Just confirmed that I'm heading to Cheatcode in Sydney in October! Don't know what I'll speak about, but I'm sure there will be something happening...
#cln #dev Shahana brought a request to delay startup if bitcoind had gone backwards, rather than refusing to start. This is good for umbrel and like apps where it can happen (disk corruption causes bitcoind to have to resync). Seems simple enough, but that code proved really awkward to work on: so much so it took over two hours for me to get it working without breaking other cases. "Don't patch bad code, rewrite it" said Kernighan and Plauger. So I spent my afternoon reworking the chain topology startup code to something I wasn't embarrassed by: it now simply and straightforwardly asks for the three pieces of information it needs from bitcoind at startup, then performs initialization. Then later it starts the various polling loops (for fees, and for new blocks). Adding code to delay is now trivial. And the next person who touches this code will have a much more pleasant time without all the scar tissue which was left from previous incremental changes.

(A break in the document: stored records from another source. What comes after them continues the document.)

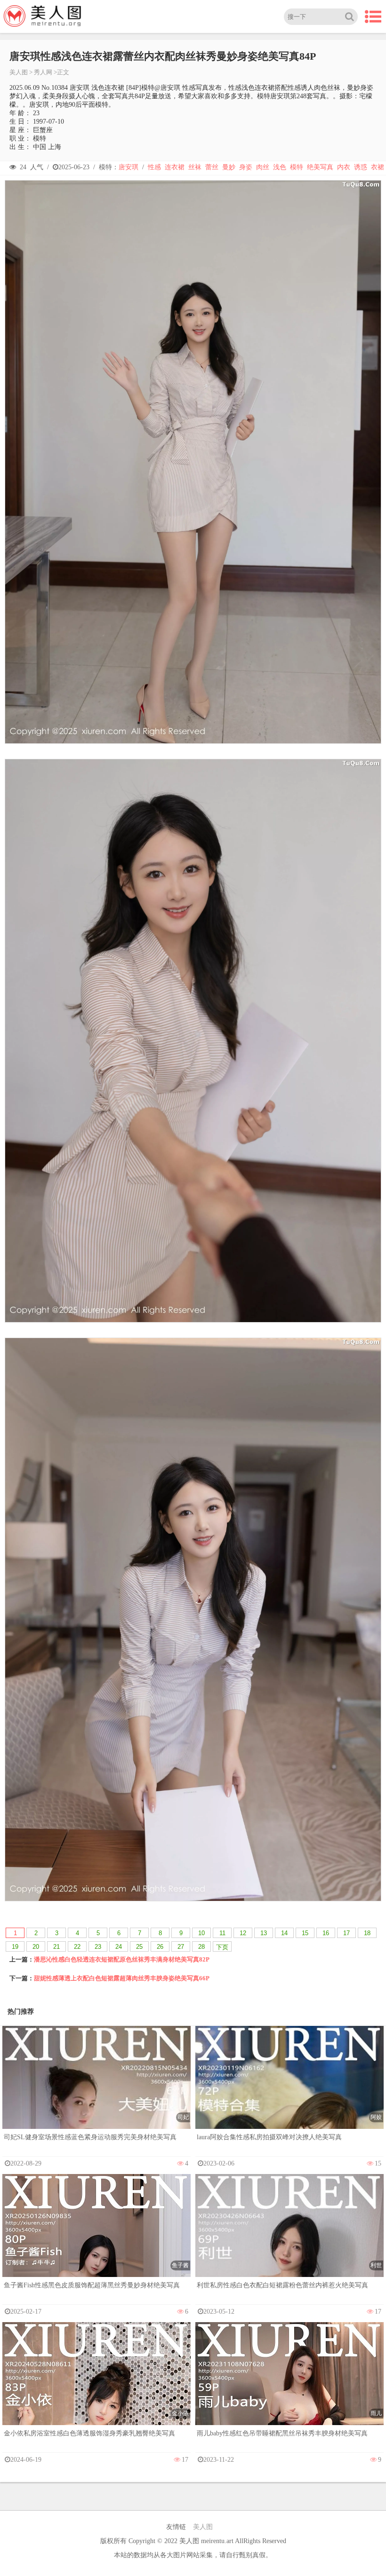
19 (15, 1946)
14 (284, 1933)
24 (118, 1946)
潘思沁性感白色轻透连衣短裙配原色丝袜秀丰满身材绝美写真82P (121, 1959)
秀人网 (43, 72)
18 (367, 1933)
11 (222, 1933)
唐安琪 (128, 167)
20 (35, 1946)
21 (56, 1946)
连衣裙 (175, 167)
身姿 (245, 167)
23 (98, 1946)
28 (201, 1946)
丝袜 (194, 167)
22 (77, 1946)
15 (305, 1933)
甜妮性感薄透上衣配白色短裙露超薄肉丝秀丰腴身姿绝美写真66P (121, 1978)
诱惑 (360, 167)
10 (201, 1933)
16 (325, 1933)
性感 (154, 167)
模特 (296, 167)
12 (243, 1933)
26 (160, 1946)
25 (139, 1946)
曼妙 (228, 167)
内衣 (343, 167)
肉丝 (262, 167)
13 (263, 1933)
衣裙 (377, 167)
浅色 (279, 167)
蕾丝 (211, 167)
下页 (222, 1947)
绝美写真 (320, 167)
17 (346, 1933)
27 (180, 1946)
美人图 (18, 72)
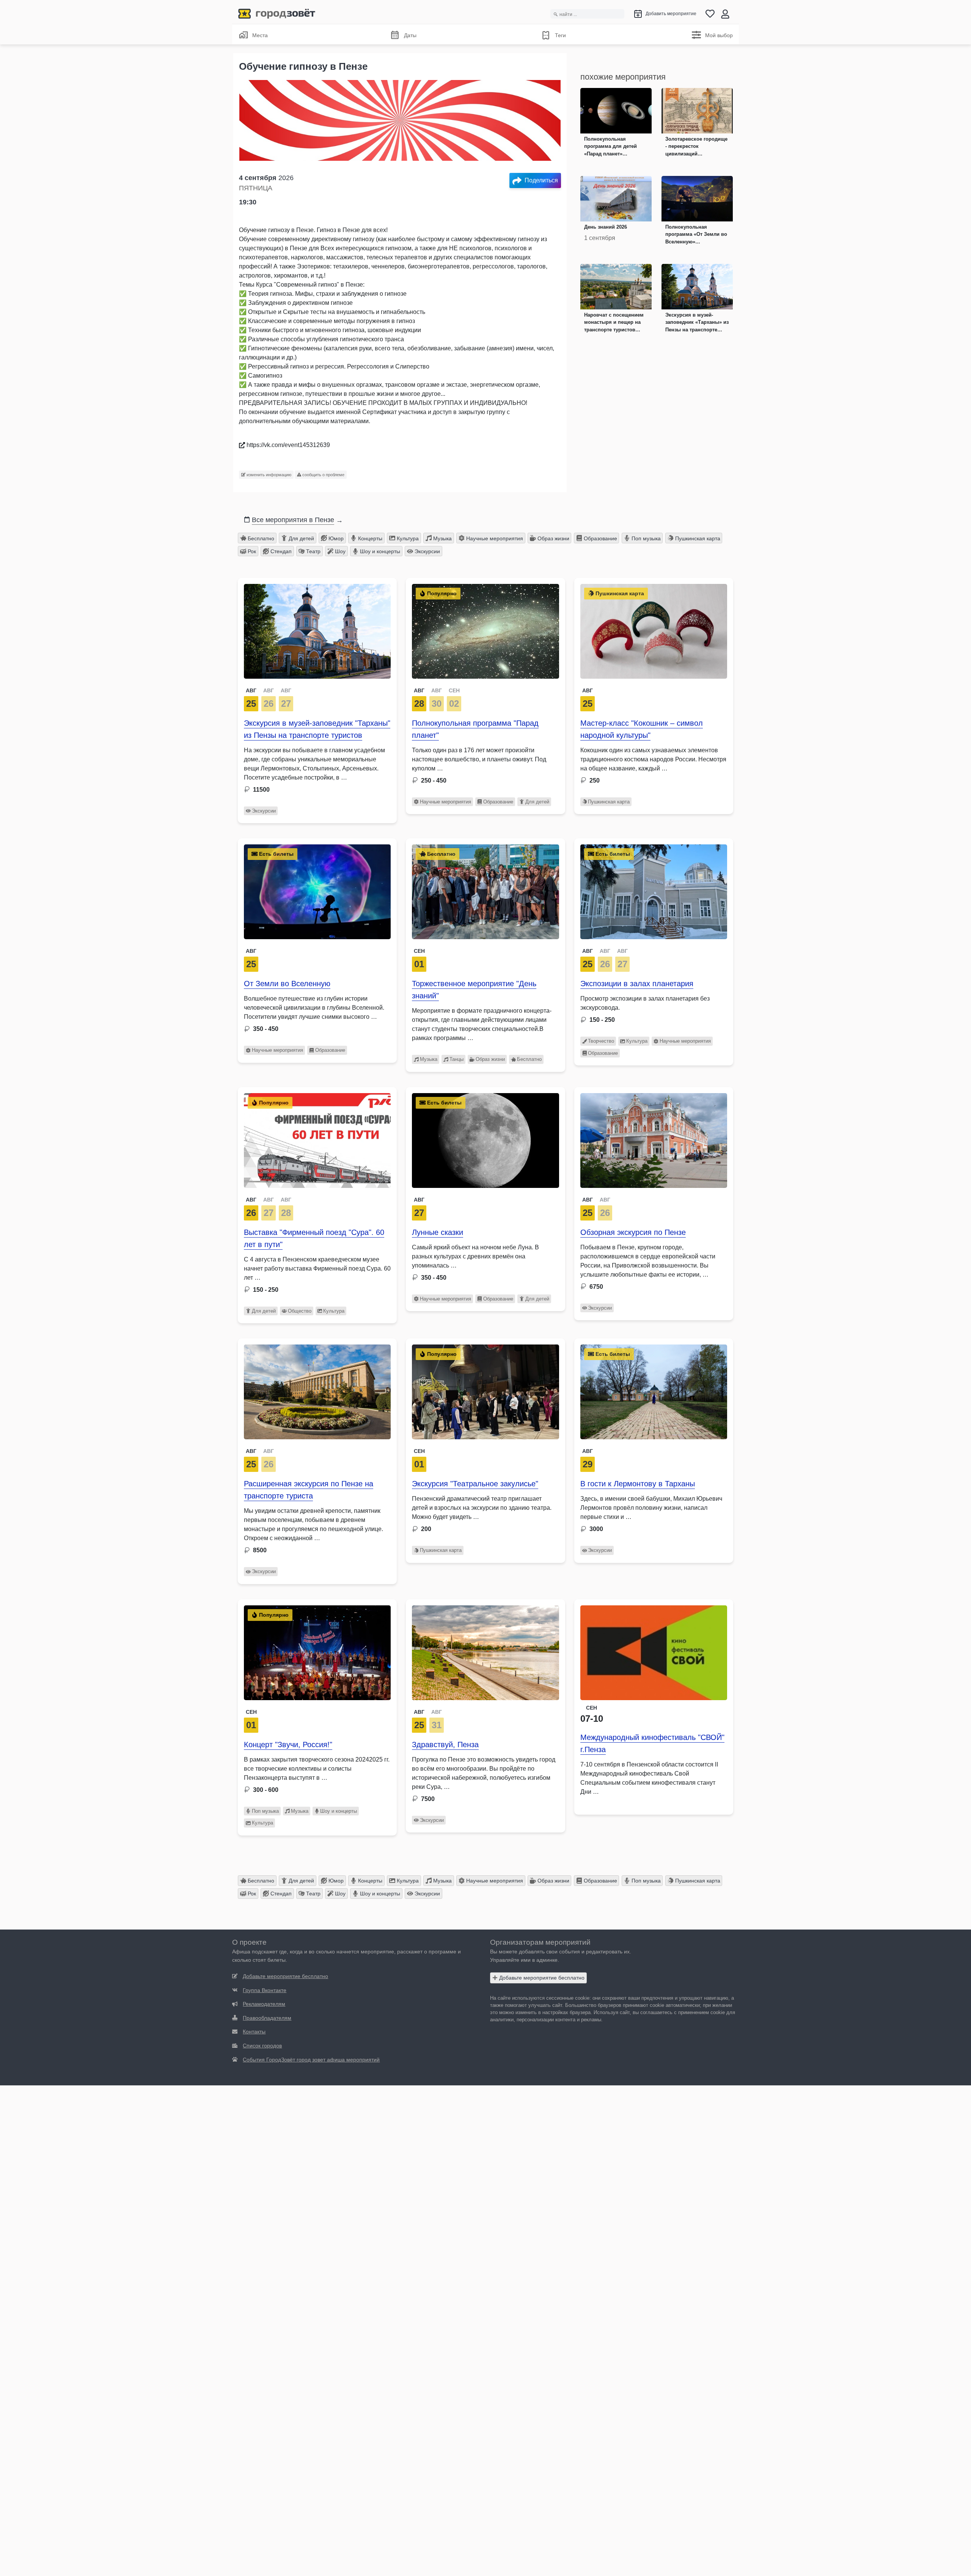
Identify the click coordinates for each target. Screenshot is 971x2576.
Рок (251, 551)
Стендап (280, 551)
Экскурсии (426, 551)
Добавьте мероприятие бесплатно (541, 1978)
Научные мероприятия (494, 538)
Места (260, 35)
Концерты (369, 538)
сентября (268, 178)
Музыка (442, 538)
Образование (599, 538)
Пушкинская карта (697, 538)
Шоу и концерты (379, 551)
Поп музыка (645, 538)
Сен (419, 951)
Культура (407, 538)
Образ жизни (552, 538)
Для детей (300, 538)
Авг (587, 690)
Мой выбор (719, 35)
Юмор (335, 538)
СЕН (454, 690)
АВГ (251, 690)
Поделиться (541, 180)
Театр (313, 551)
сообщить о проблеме (322, 474)
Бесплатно (260, 538)
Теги (560, 35)
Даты (410, 35)
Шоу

#dev #cln Shifted gears today: there's a bug that Christian Decker brought to my attention. There's a Greenlight node where onchaind hasn't finished spending a HTLC tx, which shouldn't happen. Weirdly, I have one of these on my node, but that didn't hugely surprise me as I have done experimental upgrades in the past and edited the db by hand on at least one occasion 😬 But now I know it's real, time to find out why. Since Greenlight restarts nodes all the time, it's pretty clearly a failure across restarts. This code used to be trivial: on restart we would start processing the chain back at the earliest outstanding channel close. This was the exact same as if it was happening the first time, only faster. But replaying up to 100 blocks at startup is slow, so instead we recorded events on the DB and replay from there on startup. And I never really liked that code, but it *was* much faster. But I would rather be simple than fast (as long as we're not preventing the rest of startup completing), and since there's a bug, it's a chance to simplify. We *do* need to save the tx which closes the channel, and that's simple and fine. But then on restart we can simply walk through blocks starting with the one containing the funding spend, and tell onchaind about all spends. This is how onchaind works: we follow all txs which spend the channel output, and their children, and as an optimization it tells us to ignore txs it doesn't care about. This didn't actually take that long to code, and as a nice side effect it will even work on pruned nodes, as in the latest release we now ask bitcoind to refetch old blocks if they're pruned. I'll report what happens when I actually run it on my node tomorrow: onchaind does spam my debug logs with a huge number of messages right now, and it has been closed for 120,000 blocks!
Today, I got back to working on "askrene" for Core Lighting. The idea is to extract the core logic of the experimental "renepay" plug-in into an Oracle you can ask for routes (and provide feedback on what happened). This is much more composable: anyone can write a plugin which uses this information, *or* an alternate pathfinding plugin to replace it. It's built around the idea of "layers" which are where information lives: you tell it what layers to use when you ask for a set of routes. This has many uses: you might have route hints or blinded paths you want (or have to!) use. You might want to constrain a payment to a particular channel for rebalancing, etc. In theory, these layers can be exported and imported: you can share information about the state of the network between nodes. I'm sure there's a pile of obfuscation needed to preserve privacy in this case, but it's an interesting idea...
Wow, nostr is giving very "welcome to Living, now configure your modeline" 90s vibes. Lots of clients, most abandoned, very easy to "choose wrong" and not be able to do things like NIP-46. And yes, you're going to have to learn what that is :)